En d’autres termes, la Cour de cassation valide le dispositif français de conservation des données de connexion à titre préventif dans le cadre de la lutte contre le terrorisme.

Autant dire que théoriquement, toutes les communications, y compris en dehors des procédures judiciaires, pourraient valablement être conservées afin de lutter contre le risque terroriste…

Troisième obstacle : la chambre de l’instruction doit rechercher si les données pouvaient faire l’objet d’une conservation au titre de la lutte contre la criminalité grave.

A nouveau, aucune définition de la criminalité grave n’est prévue par le législateur, de telle sorte qu’il reviendra aux juridictions de fond d’en faire une appréciation in concreto qui entraînera inévitablement des divergences de jurisprudence selon les juridictions.

Quatrième obstacle : la chambre de l’instruction doit vérifier si l’accès aux données de connexion a fait l’objet d’un contrôle préalable par une autorité indépendante.

Si un juge d’instruction ou un juge des libertés et de la détention l’a autorité, alors aucune difficulté. En revanche, si l’accès résulte d’une réquisition faite par un OPJ ou par le Parquet en enquête de flagrance ou préliminaire, alors la demande d’accès est manifestement illégale.

Mais cette nullité n’est pas d’ordre public ! Il appartiendra alors au requérant de justifier de l’existence d’un grief pour obtenir le prononcé de la nullité.

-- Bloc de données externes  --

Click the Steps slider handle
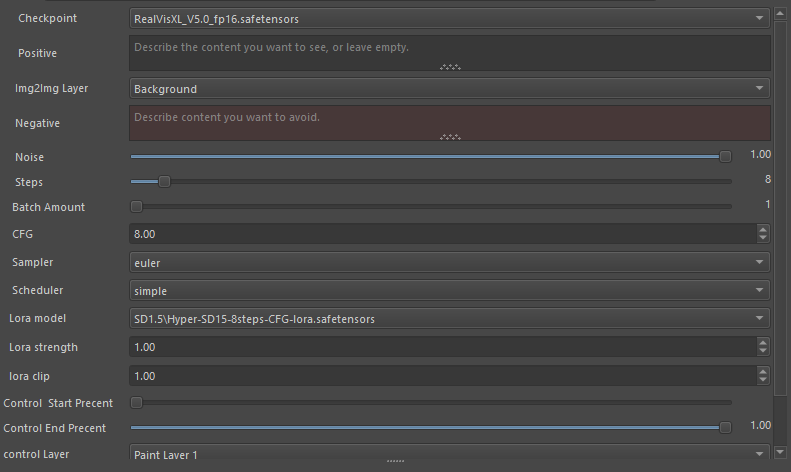(164, 181)
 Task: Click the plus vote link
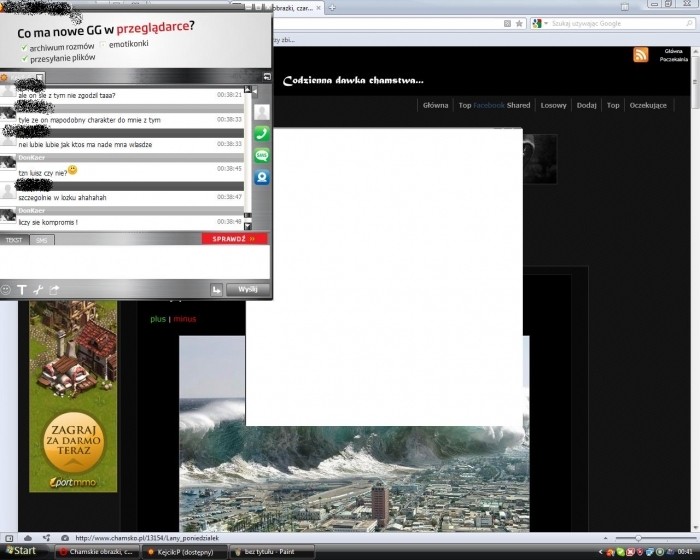pos(157,319)
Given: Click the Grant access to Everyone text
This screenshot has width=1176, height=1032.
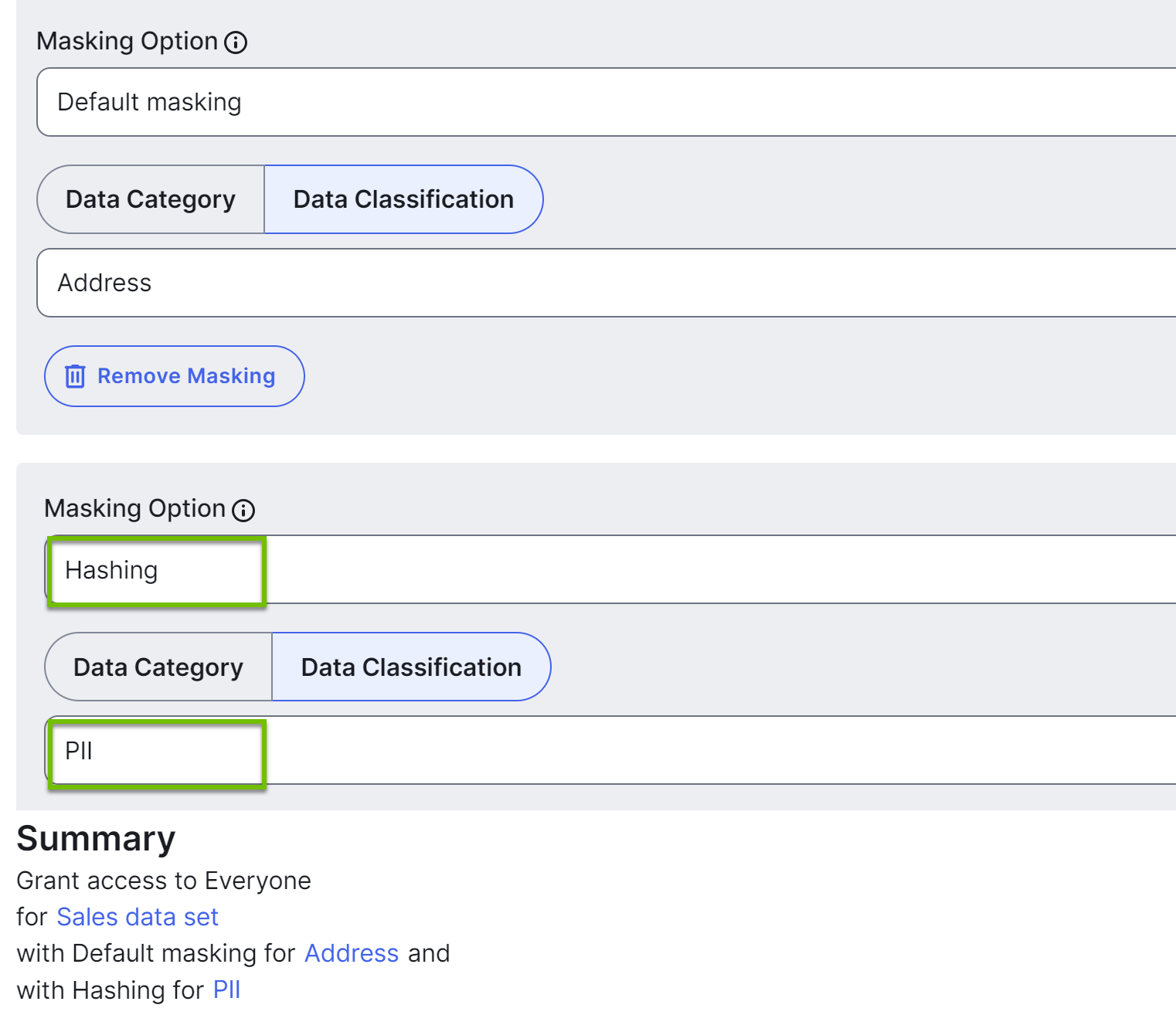Looking at the screenshot, I should (164, 881).
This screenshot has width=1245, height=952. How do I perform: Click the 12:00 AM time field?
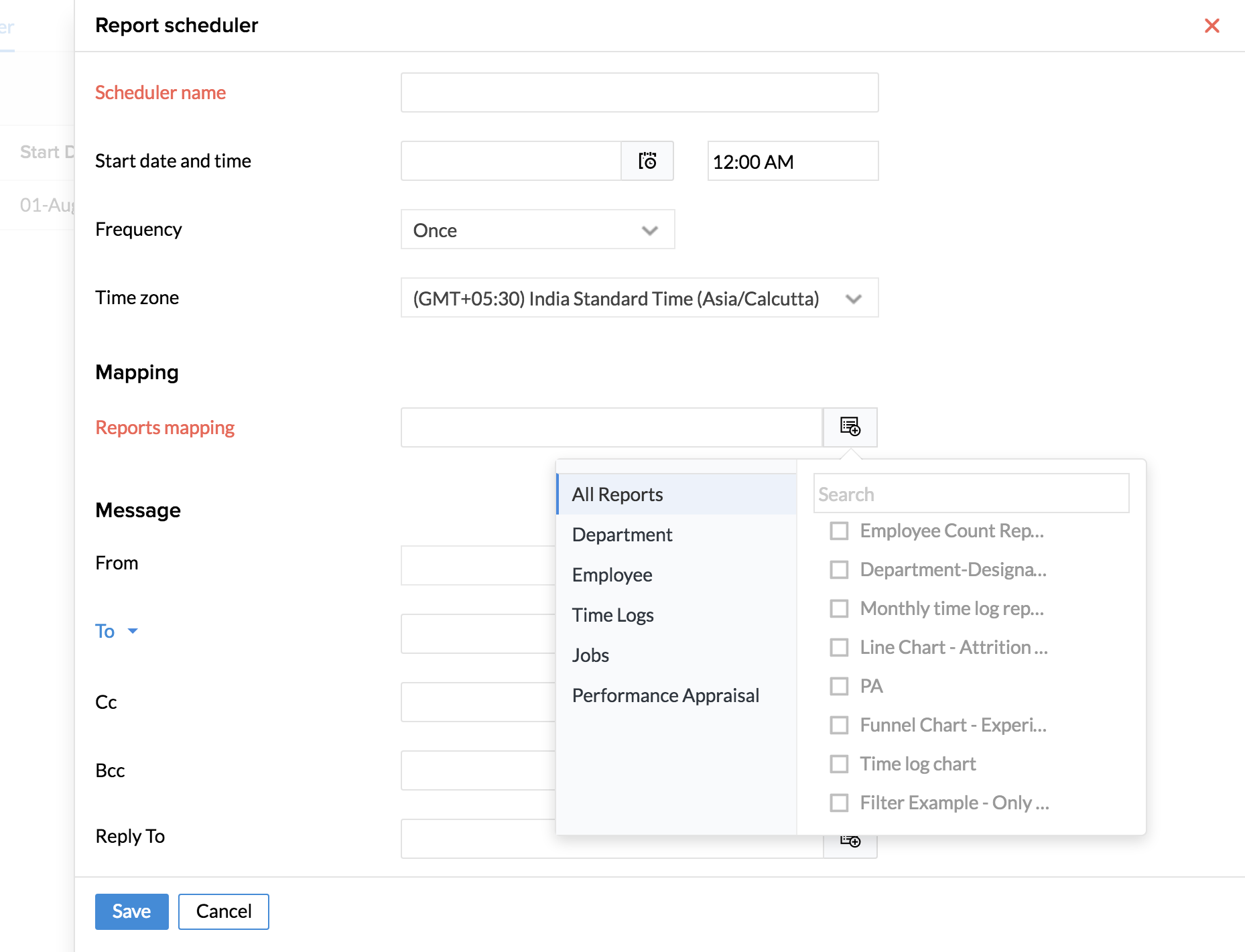[792, 161]
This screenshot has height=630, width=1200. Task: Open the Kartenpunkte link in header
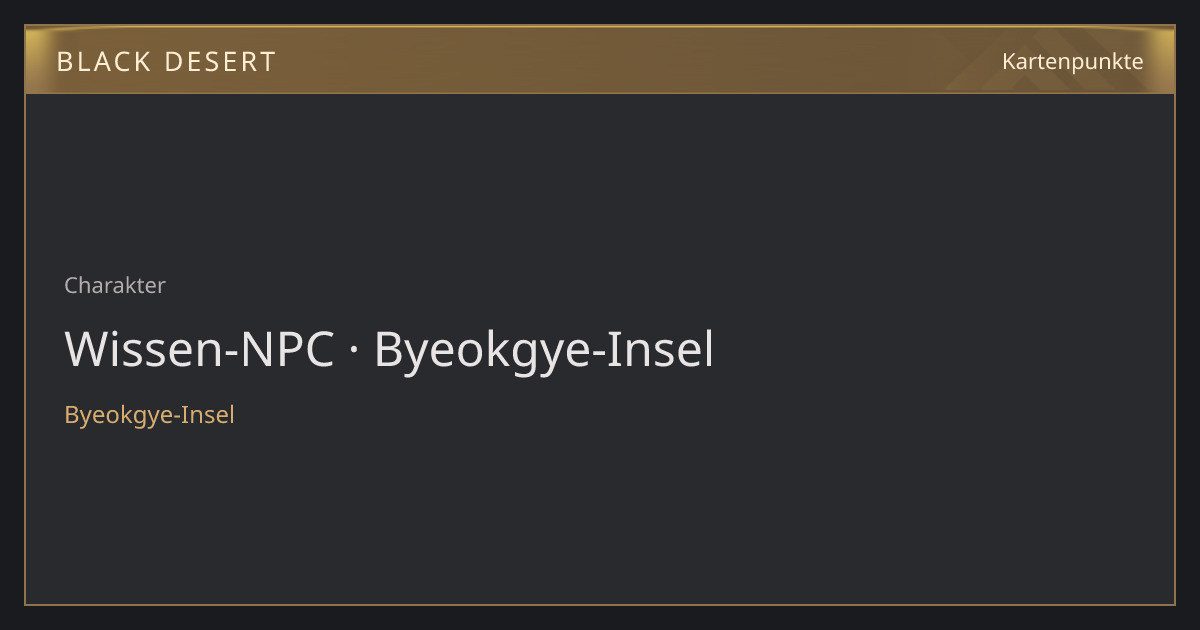[x=1072, y=61]
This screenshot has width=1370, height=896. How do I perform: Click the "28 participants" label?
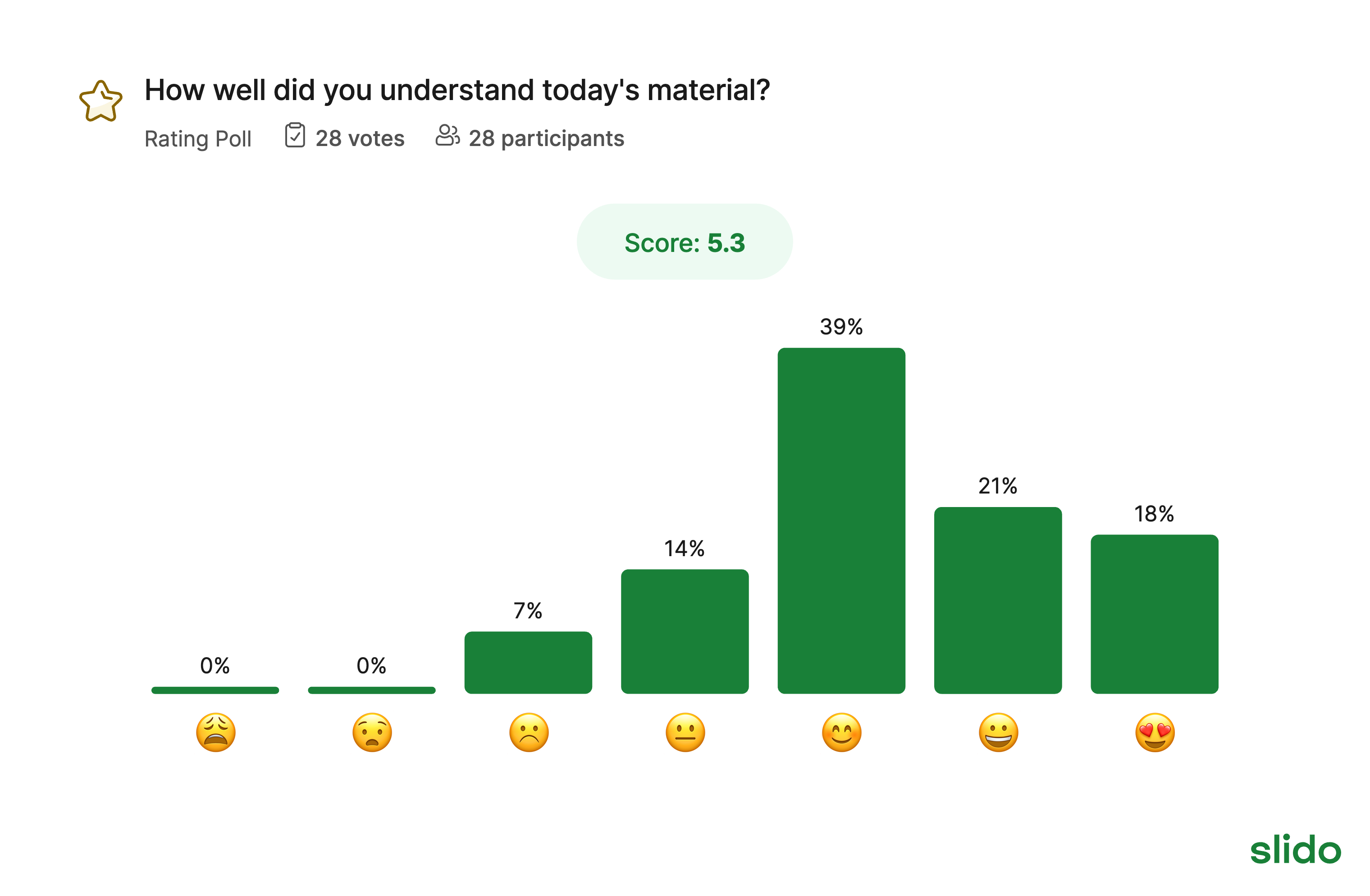(546, 139)
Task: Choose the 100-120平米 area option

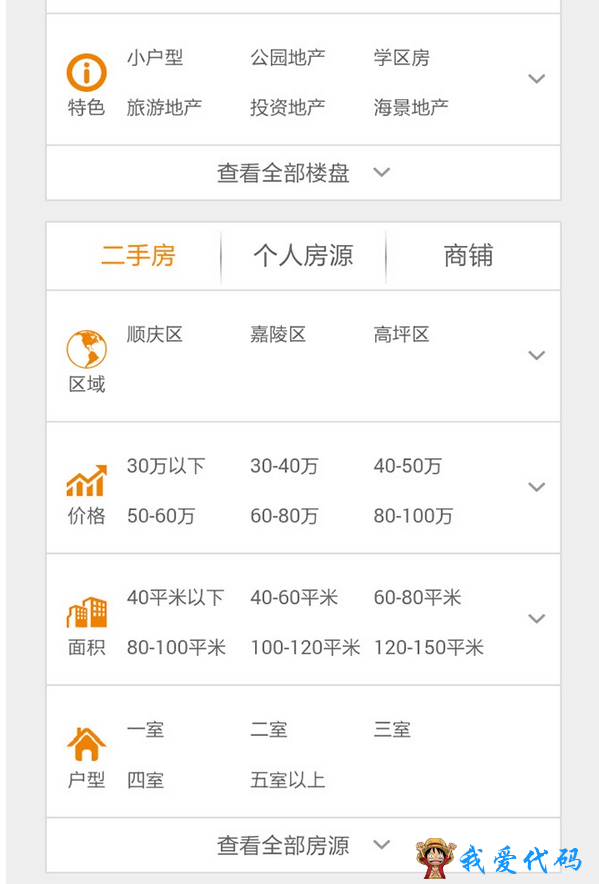Action: point(305,647)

A priori, on pourrait légitimement soutenir que l’accès aux données de connexion, qui comprennent la liste des appels, des correspondants, des SMS envoyés ou la géolocalisation de son téléphone, sont des données susceptibles de révéler des informations importantes sur un certain nombre d’aspects de la vie privée, que ce soit leur orientation religieuse, sexuelle, leur état de santé, etc. et donc que l’atteinte à la vie privée est un grief suffisamment grave et caractérisé pour justifier la nullité des interceptions.

Mais la Cour de cassation ne l’entend pas de cette oreille et précise qu’un contrôle de proportionnalité doit être effectué entre le but poursuivi (la poursuite d’infractions) et le grief subi (l’atteinte à la vie privée).

Cinquième obstacle : la Haute juridiction estime en effet que si l’accès aux données de connexion par l’OPJ ou le Procureur de la République a occasionné un grief au requérant, la chambre de l’instruction est tenue d’effectuer un contrôle de proportionnalité de la mesure et s’assurer que cet accès était limité, à la fois quant à la catégorie de données visées et à la fois quant à la durée de l’accès qui doit être strictement limité à ce qui est nécessaire pour la poursuite des investigations.

On pense inévitablement à l’affaire des écoutes téléphoniques mises en place par le Parquet National Financier pendant près de 6 ans en marge de l’affaire Paul Bismuth…

En réalité, la Cour de cassation semble valider la possibilité pour les OPJ ou Parquetiers d’accéder aux données personnelles de connexion, bien qu’ils sachent cet accès illégal, sous couvert d’en motiver la proportionnalité…

Autant d’obstacles qui risquent de rendre très difficile le succès des voies de recours sur ce fondement…

Si la Cour de cassation a rendu une décision conforme au droit européen et à la jurisprudence récente sur le plan des principes, l’application concrètes des critères de contestations développés par la chambre criminelle risque de rendre particulièrement difficiles l’exercice des voies de recours contre la conservation et l’accès aux données de trafic et de localisation.